# Deploying the BERT TensorFlow model using Triton Inference Server

This folder contains instructions for deployment and exemplary client application to run inference on

Triton Inference Server as well as detailed performance analysis.

## Table Of Contents

* [Solution Overview](#solution-overview)

* [Setup](#setup)

* [Quick Start Guide](#quick-start-guide)

* [Advanced](#advanced)

* [Running the Triton Inference Server](#running-the-triton-inference-server)

* [Running the Triton Inference Client](#running-the-triton-inference-client)

* [Performance](#performance)

* [Latency vs Throughput for TensorRT Engine](#latency-vs-throughput-for-tensorrt-engine)

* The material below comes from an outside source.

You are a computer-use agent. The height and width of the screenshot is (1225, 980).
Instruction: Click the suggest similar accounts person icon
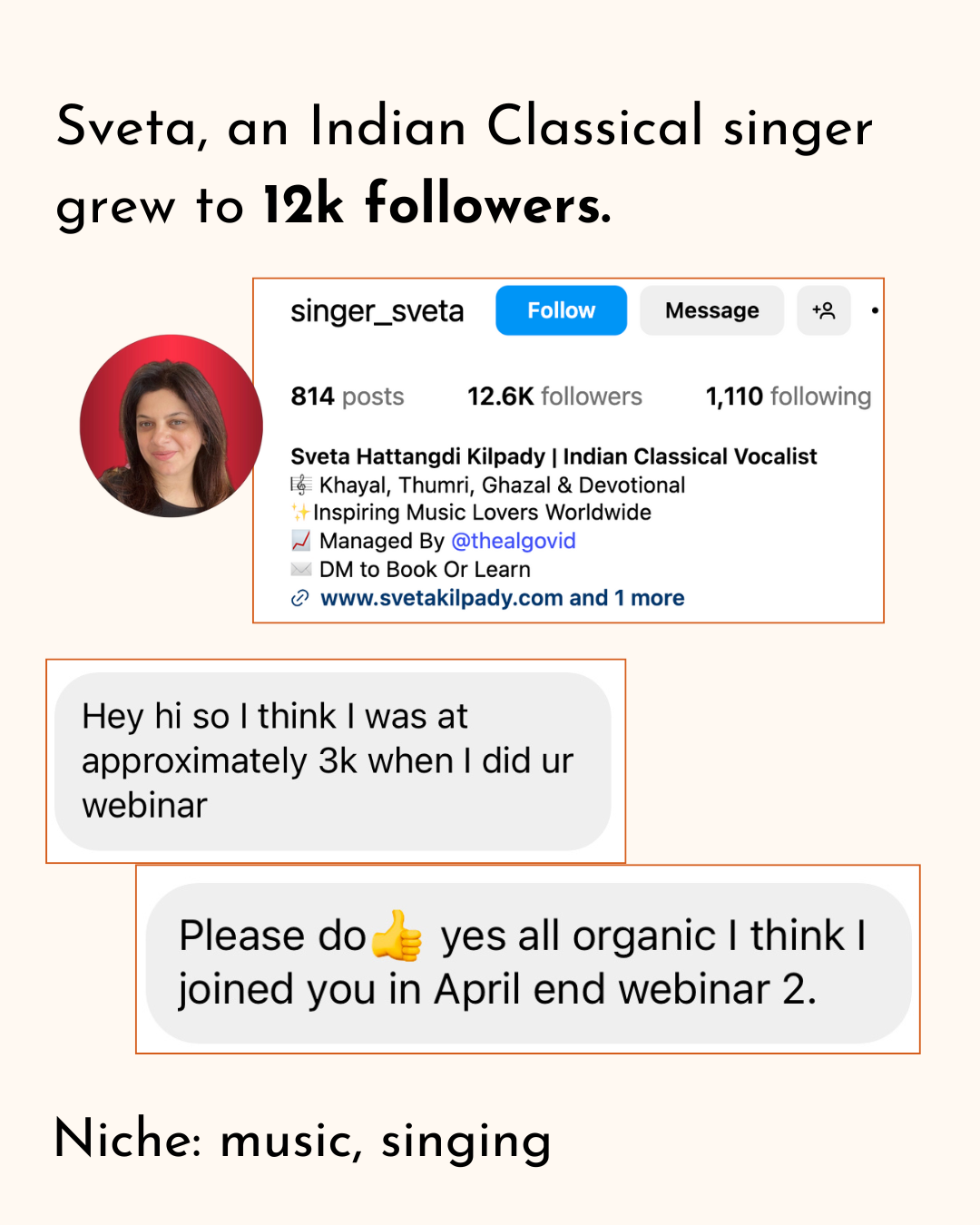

* [Dynamic batching support](#dynamic-batching-support)

## Solution overview

The [NVIDIA Triton Inference Server](https://github.com/NVIDIA/triton-inference-server) provides a datacenter and cloud inferencing solution optimized for NVIDIA GPUs. The server provides an inference service via an HTTP/REST or gRPC endpoint, or by a C API endpoint, allowing remote clients to request inferencing for any number of GPU or CPU models being managed by the server.

A typical Triton Inference Server pipeline can be broken down into the following steps:

1. The client serializes the inference request into a message and sends it to the server (Client Send).

2. The message travels over the network from the client to the server (Network).

3. The message arrives at the server, and is deserialized (Server Receive).

4. The request is placed in the queue (Server Queue).

5. The request is removed from the queue and computed (Server Compute).

6. The completed request is serialized in a message and sent back to the client (Server Send).

7. The completed message then travels over the network from the server to the client (Network).

8. The completed message is deserialized by the client and processed as a completed inference request (Client Receive).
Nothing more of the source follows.